═══ INPUT DATA

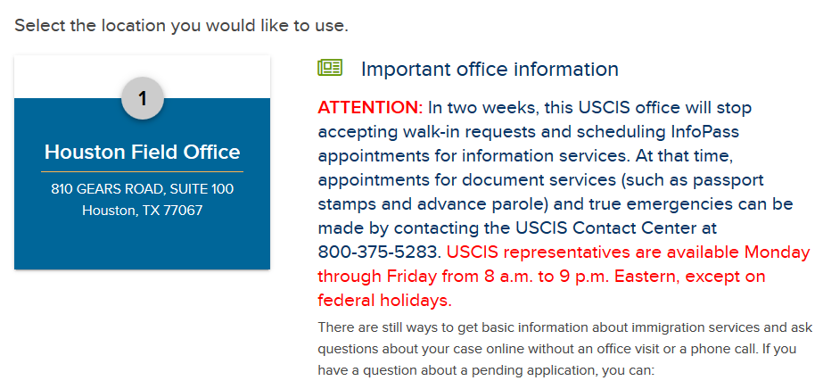This screenshot has height=389, width=823.
Task: Click the instruction text 'Select the location you would like to use'
Action: point(181,25)
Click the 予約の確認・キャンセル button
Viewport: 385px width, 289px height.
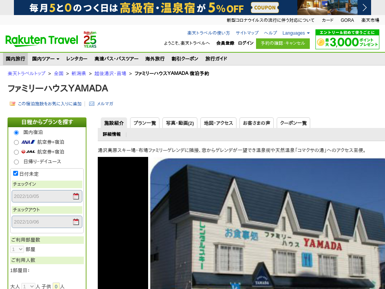(283, 43)

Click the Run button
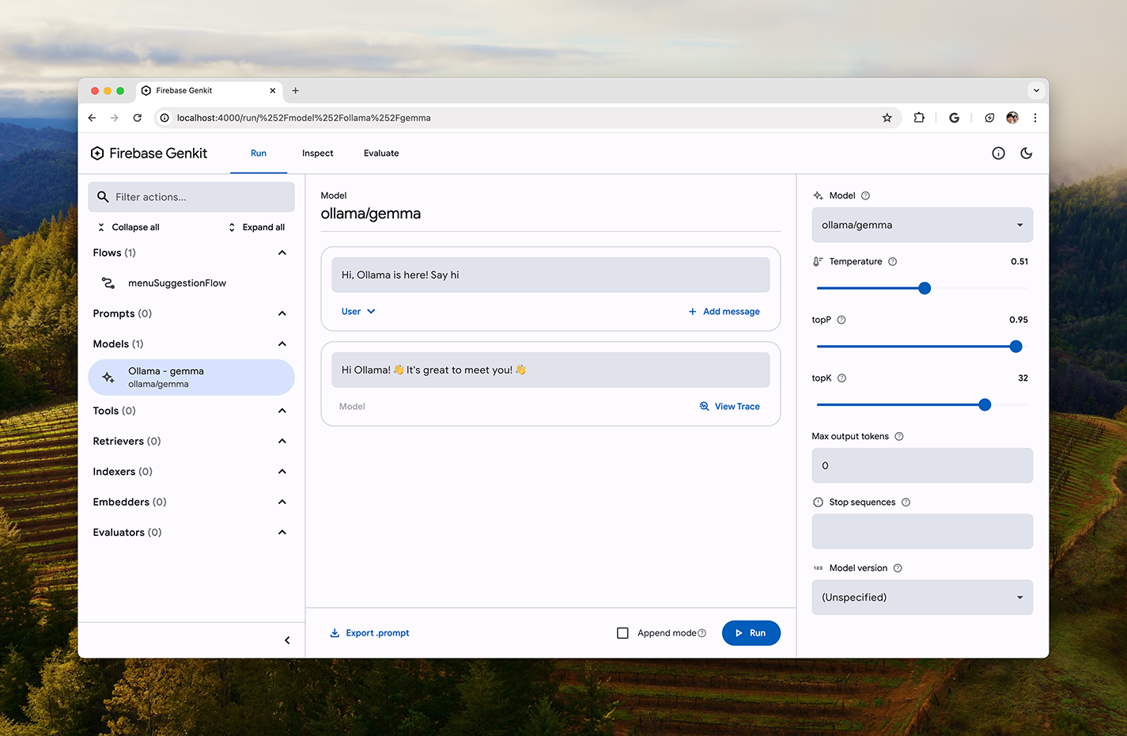click(751, 632)
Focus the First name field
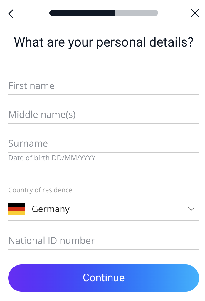 click(103, 86)
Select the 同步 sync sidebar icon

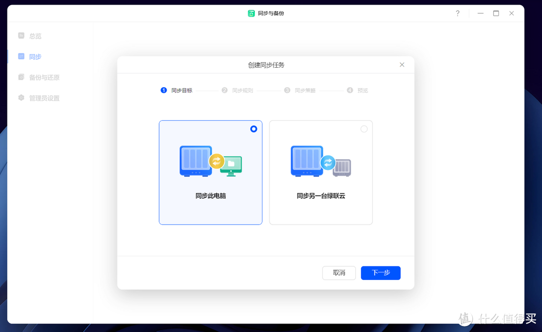tap(21, 56)
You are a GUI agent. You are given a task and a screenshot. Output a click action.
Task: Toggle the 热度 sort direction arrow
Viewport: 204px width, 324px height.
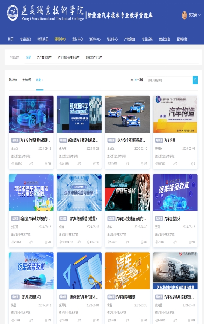[x=43, y=80]
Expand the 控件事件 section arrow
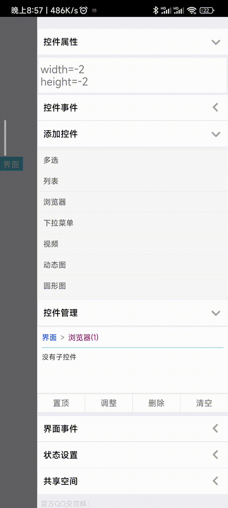Screen dimensions: 228x508 pyautogui.click(x=215, y=107)
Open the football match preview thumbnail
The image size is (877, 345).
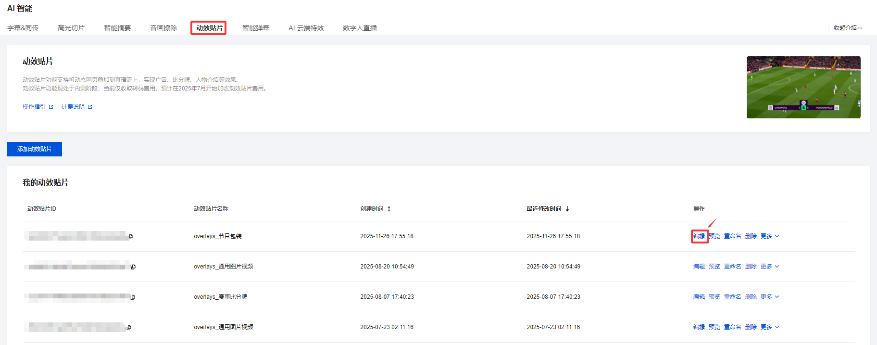(803, 87)
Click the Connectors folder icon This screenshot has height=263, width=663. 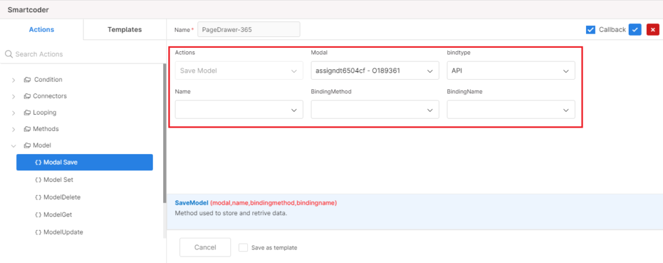[27, 96]
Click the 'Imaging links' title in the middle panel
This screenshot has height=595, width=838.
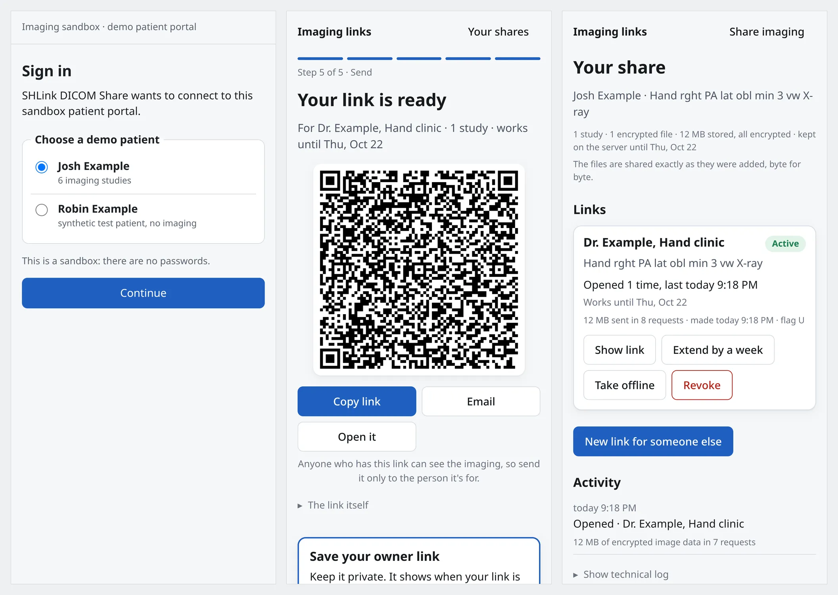coord(334,32)
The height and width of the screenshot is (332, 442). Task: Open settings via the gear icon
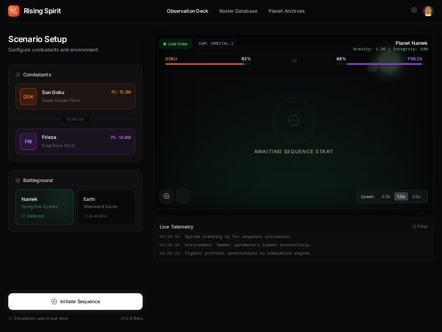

══════

» DIRECTIONS FOR THIS TASK
Whenever a line of the material above contains the string "Open", copy that line out.

» SOLUTION FOR THIS EXERCISE
Open the football match preview thumbnail
The height and width of the screenshot is (332, 442). Task: Open settings via the gear icon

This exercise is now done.